All that changed when quantum physics and general relativity came on the scene in the first half of the twentieth century – except that most physicists gave up on twisting their brains around a theory that said you had to look at a particle, measure it, before it actually existed in any recognizably physical state. Most objects exist somewhere, have a speed, momentum, etc., but apparently when you look at the very small, that’s not the case. So physics turned to the equations, because they trusted them. Equations gave the right answers, at least.

So everything seemed fine for a while. The universe was discovered to be way bigger than anyone suspected, not to mention that after an initial explosion, all the matter in the universe was found to be moving outwards, even moving outwards at speeds that exceeded that of light. The great telescopes that had been moved beyond the atmosphere into orbit seemed mostly to confirm our models, not refute them.

Difficulties really started piling up after around the eighties. The two pesky models of the very large (relativity) and the very small (quantum) just wouldn’t work together! No matter how much incredible math was brought to bear on trying to find a unifying perspective on the two, Quantum Gravity, as it was called, failed to materialize. All the other forces had yielded to the mathematical physicists’ goal of a unifying explanation, but several decades of the best physicists’ efforts couldn’t bring together gravity and the quantum.

Some people were asking questions that led to the ‘fine tuning’ paradox: how could the universe be so perfectly designed for life, if there was no purpose behind it, no design? No Designer?

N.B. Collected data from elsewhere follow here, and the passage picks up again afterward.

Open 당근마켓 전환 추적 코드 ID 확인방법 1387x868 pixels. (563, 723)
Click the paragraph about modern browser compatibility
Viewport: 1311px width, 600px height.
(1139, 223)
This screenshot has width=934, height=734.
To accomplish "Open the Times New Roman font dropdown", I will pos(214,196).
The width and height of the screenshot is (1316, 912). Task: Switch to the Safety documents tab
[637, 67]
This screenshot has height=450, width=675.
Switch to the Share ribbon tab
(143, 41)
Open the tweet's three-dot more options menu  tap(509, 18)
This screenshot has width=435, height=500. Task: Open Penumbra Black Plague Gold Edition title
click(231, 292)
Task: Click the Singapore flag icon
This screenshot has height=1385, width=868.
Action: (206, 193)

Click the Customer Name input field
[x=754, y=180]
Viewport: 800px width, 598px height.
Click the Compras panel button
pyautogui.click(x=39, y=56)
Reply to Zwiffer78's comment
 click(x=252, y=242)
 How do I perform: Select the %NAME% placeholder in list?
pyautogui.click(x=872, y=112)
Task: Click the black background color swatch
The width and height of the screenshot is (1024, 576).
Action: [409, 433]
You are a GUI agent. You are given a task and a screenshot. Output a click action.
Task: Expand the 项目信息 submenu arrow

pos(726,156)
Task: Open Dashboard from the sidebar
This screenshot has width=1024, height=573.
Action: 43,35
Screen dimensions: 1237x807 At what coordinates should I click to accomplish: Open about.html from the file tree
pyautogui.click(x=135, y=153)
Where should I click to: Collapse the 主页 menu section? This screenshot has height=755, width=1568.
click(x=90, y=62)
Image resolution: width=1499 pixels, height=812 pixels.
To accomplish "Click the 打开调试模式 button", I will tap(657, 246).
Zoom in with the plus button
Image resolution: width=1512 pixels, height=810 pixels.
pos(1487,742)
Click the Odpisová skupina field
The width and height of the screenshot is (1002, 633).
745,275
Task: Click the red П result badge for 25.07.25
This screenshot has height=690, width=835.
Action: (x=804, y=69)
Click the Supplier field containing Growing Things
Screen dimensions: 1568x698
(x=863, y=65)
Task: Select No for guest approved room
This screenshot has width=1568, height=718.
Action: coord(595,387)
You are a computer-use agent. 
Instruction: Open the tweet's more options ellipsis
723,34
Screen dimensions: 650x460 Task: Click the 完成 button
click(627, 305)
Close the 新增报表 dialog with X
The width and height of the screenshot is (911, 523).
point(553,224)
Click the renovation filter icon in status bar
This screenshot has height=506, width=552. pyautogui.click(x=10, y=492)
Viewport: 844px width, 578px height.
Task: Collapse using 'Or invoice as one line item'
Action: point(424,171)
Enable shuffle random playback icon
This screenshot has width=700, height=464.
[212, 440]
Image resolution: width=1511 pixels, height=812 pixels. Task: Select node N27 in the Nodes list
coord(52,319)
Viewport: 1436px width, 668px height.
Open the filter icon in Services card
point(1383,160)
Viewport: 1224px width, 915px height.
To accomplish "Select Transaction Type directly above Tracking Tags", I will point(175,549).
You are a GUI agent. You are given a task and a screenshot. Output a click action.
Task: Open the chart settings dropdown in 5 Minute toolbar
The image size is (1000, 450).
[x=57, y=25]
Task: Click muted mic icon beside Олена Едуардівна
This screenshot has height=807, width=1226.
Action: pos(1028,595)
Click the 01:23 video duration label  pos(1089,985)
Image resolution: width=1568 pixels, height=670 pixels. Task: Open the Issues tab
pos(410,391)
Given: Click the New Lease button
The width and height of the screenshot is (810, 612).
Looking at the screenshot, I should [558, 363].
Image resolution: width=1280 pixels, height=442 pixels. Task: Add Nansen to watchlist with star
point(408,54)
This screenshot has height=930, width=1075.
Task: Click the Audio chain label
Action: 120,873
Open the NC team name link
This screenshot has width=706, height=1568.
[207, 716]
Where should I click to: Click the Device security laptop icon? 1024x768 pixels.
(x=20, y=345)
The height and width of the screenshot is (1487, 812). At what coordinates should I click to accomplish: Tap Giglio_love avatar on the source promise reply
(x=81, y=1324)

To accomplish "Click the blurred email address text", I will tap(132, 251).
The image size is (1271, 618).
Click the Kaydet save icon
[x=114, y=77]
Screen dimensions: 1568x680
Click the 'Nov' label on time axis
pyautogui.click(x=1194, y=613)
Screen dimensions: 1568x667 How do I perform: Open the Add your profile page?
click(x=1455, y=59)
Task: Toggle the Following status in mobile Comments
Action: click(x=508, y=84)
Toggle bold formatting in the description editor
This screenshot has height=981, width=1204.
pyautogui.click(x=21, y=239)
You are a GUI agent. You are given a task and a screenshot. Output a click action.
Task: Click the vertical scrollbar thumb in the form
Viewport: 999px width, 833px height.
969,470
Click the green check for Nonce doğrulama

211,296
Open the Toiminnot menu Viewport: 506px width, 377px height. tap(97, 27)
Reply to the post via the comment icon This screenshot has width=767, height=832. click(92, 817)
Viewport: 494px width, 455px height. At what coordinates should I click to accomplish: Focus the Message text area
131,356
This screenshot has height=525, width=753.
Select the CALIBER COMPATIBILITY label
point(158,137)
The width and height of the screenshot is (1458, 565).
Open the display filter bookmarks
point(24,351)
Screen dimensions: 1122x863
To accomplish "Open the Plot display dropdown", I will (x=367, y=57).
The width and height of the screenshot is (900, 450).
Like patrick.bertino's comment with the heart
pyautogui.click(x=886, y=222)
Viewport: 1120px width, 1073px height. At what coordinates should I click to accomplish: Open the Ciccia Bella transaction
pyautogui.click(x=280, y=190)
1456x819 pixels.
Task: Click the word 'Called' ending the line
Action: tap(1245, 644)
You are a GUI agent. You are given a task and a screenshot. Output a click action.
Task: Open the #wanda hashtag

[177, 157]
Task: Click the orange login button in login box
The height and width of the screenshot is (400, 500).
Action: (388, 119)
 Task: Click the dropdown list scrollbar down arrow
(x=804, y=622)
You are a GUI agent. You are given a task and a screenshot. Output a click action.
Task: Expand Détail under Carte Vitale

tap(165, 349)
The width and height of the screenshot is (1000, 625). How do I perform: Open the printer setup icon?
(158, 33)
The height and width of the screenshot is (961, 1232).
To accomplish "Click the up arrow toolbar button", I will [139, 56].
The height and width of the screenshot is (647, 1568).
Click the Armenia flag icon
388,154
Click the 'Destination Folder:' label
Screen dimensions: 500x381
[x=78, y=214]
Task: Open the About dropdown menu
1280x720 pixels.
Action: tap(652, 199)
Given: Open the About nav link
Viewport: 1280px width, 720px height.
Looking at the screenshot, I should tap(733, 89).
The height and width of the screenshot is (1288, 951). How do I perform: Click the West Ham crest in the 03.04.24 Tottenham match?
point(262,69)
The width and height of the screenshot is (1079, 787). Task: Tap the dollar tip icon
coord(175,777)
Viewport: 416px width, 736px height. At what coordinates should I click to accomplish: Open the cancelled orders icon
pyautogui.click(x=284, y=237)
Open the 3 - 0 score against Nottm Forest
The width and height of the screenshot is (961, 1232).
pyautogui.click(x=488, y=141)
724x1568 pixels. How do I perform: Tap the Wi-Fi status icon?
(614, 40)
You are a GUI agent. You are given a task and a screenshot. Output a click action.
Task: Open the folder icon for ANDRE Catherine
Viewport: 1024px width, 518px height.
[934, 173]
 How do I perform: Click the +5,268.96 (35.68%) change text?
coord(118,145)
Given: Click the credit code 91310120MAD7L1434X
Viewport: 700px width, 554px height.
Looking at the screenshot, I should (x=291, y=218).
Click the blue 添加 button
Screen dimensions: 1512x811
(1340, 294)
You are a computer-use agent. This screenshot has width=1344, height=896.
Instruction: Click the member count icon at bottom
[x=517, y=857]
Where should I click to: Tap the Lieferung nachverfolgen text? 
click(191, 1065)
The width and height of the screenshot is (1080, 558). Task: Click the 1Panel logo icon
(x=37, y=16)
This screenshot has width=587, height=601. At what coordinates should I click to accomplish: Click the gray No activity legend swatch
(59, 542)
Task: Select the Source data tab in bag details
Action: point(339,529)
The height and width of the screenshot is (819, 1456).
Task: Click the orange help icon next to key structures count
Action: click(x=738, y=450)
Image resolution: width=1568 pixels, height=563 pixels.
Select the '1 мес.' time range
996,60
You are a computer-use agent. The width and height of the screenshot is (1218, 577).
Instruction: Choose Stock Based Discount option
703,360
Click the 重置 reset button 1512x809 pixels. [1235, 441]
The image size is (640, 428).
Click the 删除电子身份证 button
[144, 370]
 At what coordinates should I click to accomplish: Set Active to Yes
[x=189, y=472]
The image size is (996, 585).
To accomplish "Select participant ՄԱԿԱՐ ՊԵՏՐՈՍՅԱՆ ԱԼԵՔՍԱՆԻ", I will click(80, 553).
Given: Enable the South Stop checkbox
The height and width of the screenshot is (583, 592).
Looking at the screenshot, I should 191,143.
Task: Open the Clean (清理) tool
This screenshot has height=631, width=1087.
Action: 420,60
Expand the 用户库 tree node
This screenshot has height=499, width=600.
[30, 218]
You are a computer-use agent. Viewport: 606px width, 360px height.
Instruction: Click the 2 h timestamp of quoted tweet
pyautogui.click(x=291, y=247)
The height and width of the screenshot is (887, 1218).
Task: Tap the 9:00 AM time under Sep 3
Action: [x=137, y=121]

But the resistance to change is big! Physicists did not want to let go of their models, just as Ptolemy, 2,000 years ago, had worked out a system of ‘epicycles’ to explain why the orbits of the planets didn’t fit the simple expected circular paths predicted by the fixation on circular motion centered on the earth. So, when it was discovered that galaxies rotated in such a fashion as to actually disobey the laws of gravity as we know them, rather than admit that we might  have to look for some radical change, they proposed that the laws are fine; it’s just that most of the matter is in an invisible form. The Dark Matter Problem was born. On top of that, it turned out that the universe was not only expanding, but accelerating in the rate of expansion. That’s impossible without a force, according to Newtonian physics, but again the suggestion of a ‘Dark Energy’ filling all of space was proposed to avoid a deeper change. Deeper changes required philosophical thought, and physics had largely rejected that back in the quantum days in favor of the math.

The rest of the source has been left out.